You're not nailing a shearwall - it's a ridge strap which requires (3) 8d - thus providing a minimum of ~210 lbs of shear strength with "Northern Species" (IRC 2006 & NDS 2002).

An LSTA strap is 20ga (.033") x 1.25" ASTM A653 with a tensile strength of 58kpsi

Thus, ultimate strength is 2400 lbs giving 480lbs @ 5:1 safety factor.

So, if you only have holes comprising half the width of the strap, you still have 14% excess capacity at a 5:1 safety factor.

Again, it's not a shearwall and common sense should prevail...although I know how much more difficult that can be than just saying "no" in lieu of educating one's self.


----------



## TimNY (Oct 31, 2011)

a) you need to be an RDP to calculate what you just did.

b) you stated generally "typical edge spacing"; I replied with a typical scenario.

c) I know it's not a "fkn shearwall", we are following post 14, which was a general question.  If you are back on the specific topic at hand, better to state clearly, as I did.

d) I stated "you'll know it's wrong when you see it".  Think about that statement.

e) While I did give an out in "d", gIven your attitude, I think I'll stick with following the instructions, lest I see a 1/2" lag bolt through the next strap.  Not following instructions is a clear violation and no letter from you to my boss, your assemblyman, senator, AIA chapter will overrule that.

Think about doubling up on your lipitor.


----------



## mtlogcabin (Oct 31, 2011)

2009 IRC

Collar tie rafter, face nail or 11/4" ×20 gage ridge strap    3-10d (3" × 0.128" )

The code does not say how long the strap is or that it needs to be a manufactured/engineered strap.

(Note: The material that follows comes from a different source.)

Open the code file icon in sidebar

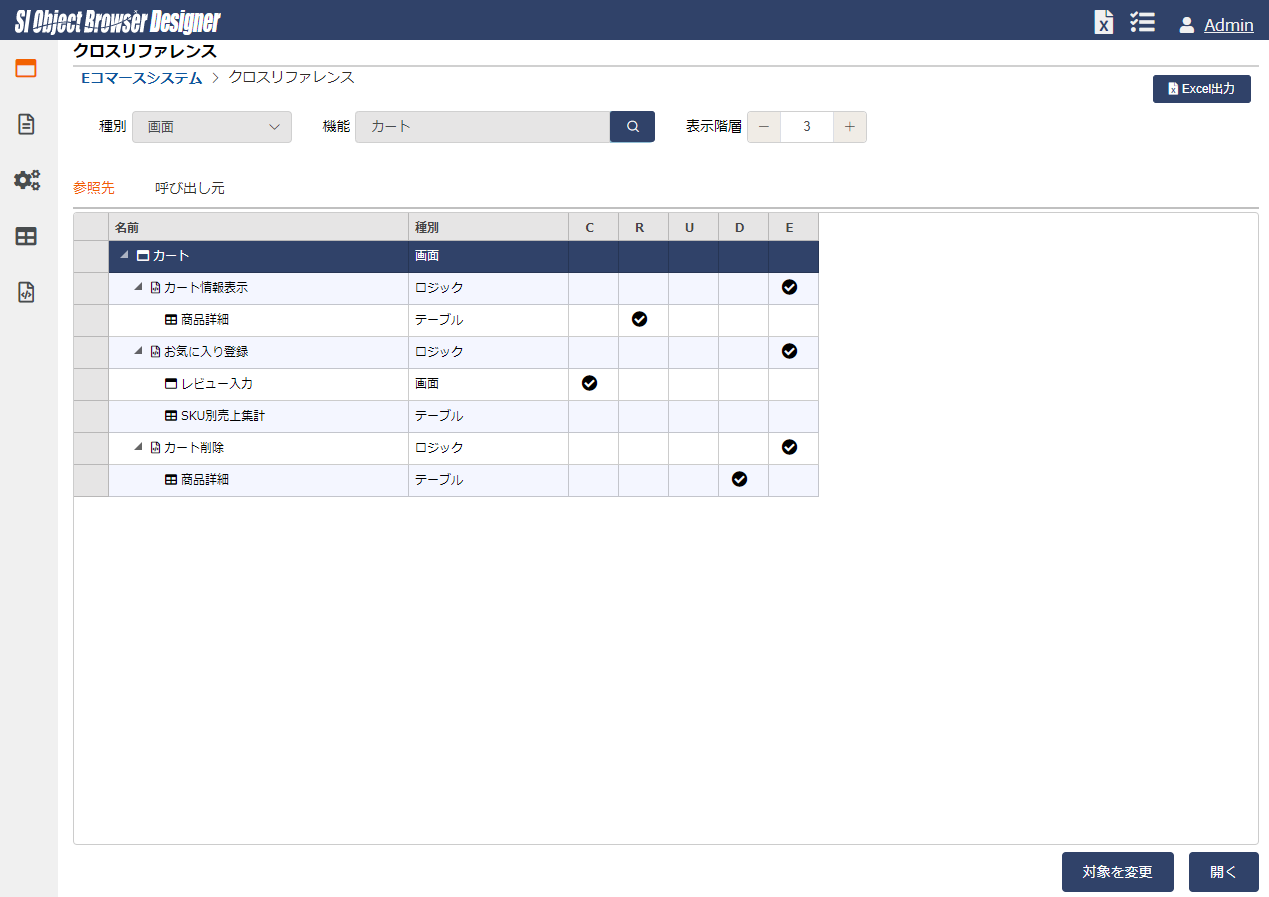coord(26,293)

By placing the sheating over the straps you will install 1 more nail maybe 2 depending on the length of the strap, I believe some are over thinking this one.


----------



## brudgers (Oct 31, 2011)

mtlogcabin said:
			
		

> 2009 IRC  Collar tie rafter, face nail or 11/4" ×20 gage ridge strap    3-10d (3" × 0.128" )  The code does not say how long the strap is or that it needs to be a manufactured/engineered strap. By placing the sheating over the straps you will install 1 more nail maybe 2 depending on the length of the strap, I believe some are over thinking this one.


   I'd say it's more a case of underthinking...


----------



## brudgers (Oct 31, 2011)

TimNY said:
			
		

> a) you need to be an RDP to calculate what you just did. b) you stated generally "typical edge spacing"; I replied with a typical scenario. c) I know it's not a "fkn shearwall", we are following post 14, which was a general question.  If you are back on the specific topic at hand, better to state clearly, as I did. d) I stated "you'll know it's wrong when you see it".  Think about that statement. e) While I did give an out in "d", gIven your attitude, I think I'll stick with following the instructions, lest I see a 1/2" lag bolt through the next strap.  Not following instructions is a clear violation and no letter from you to my boss, your assemblyman, senator, AIA chapter will overrule that.  Think about doubling up on your lipitor.


  You don't need to be an RDP to do it...I know for fact, because I would do them before I was one when I worked behind the counter.   You don't need to be an RDP to apply common sense either...

  But when you're behind the counter, then again, you probably don't need to either...

  for it may interfere with the pleasure one derives from abusing one's power.


----------



## Papio Bldg Dept (Oct 31, 2011)

brudgers said:
			
		

> ...for it may interfere with the pleasure one derives from abusing one's power.





			
				Dennis the Peasant said:
			
		

> Well, how'd you become king, then?You can't expect to wield supreme power just 'cause some watery tart threw a sword (or rafter ridge strap) at you!


Sorry, couldn't 'elp me-self.


----------



## brudgers (Oct 31, 2011)

Help, I'm being repressed.


----------



## 4thorns (Oct 31, 2011)

I helped start a war. How's this scenario since we haven't heard from Ice?

The existing straps are a 32" o.c. The last row of roof sheathing can be placed so that the ends land on strapless rafters thus eliminating edge nailing problems. Since the plywood will probably be held back from the ridge for venting, nailing the sheathing to the strapped rafters should be easy (even with the nails at an angle) because you can see the edge of the rafter and the strap. (more than likely 1 nail at the top edge of the plywood) Assuming that the builder is capable and that he read the plans correctly, the straps that go over the sheathing will be easy to place on every other rafter since the existing straps will be visible.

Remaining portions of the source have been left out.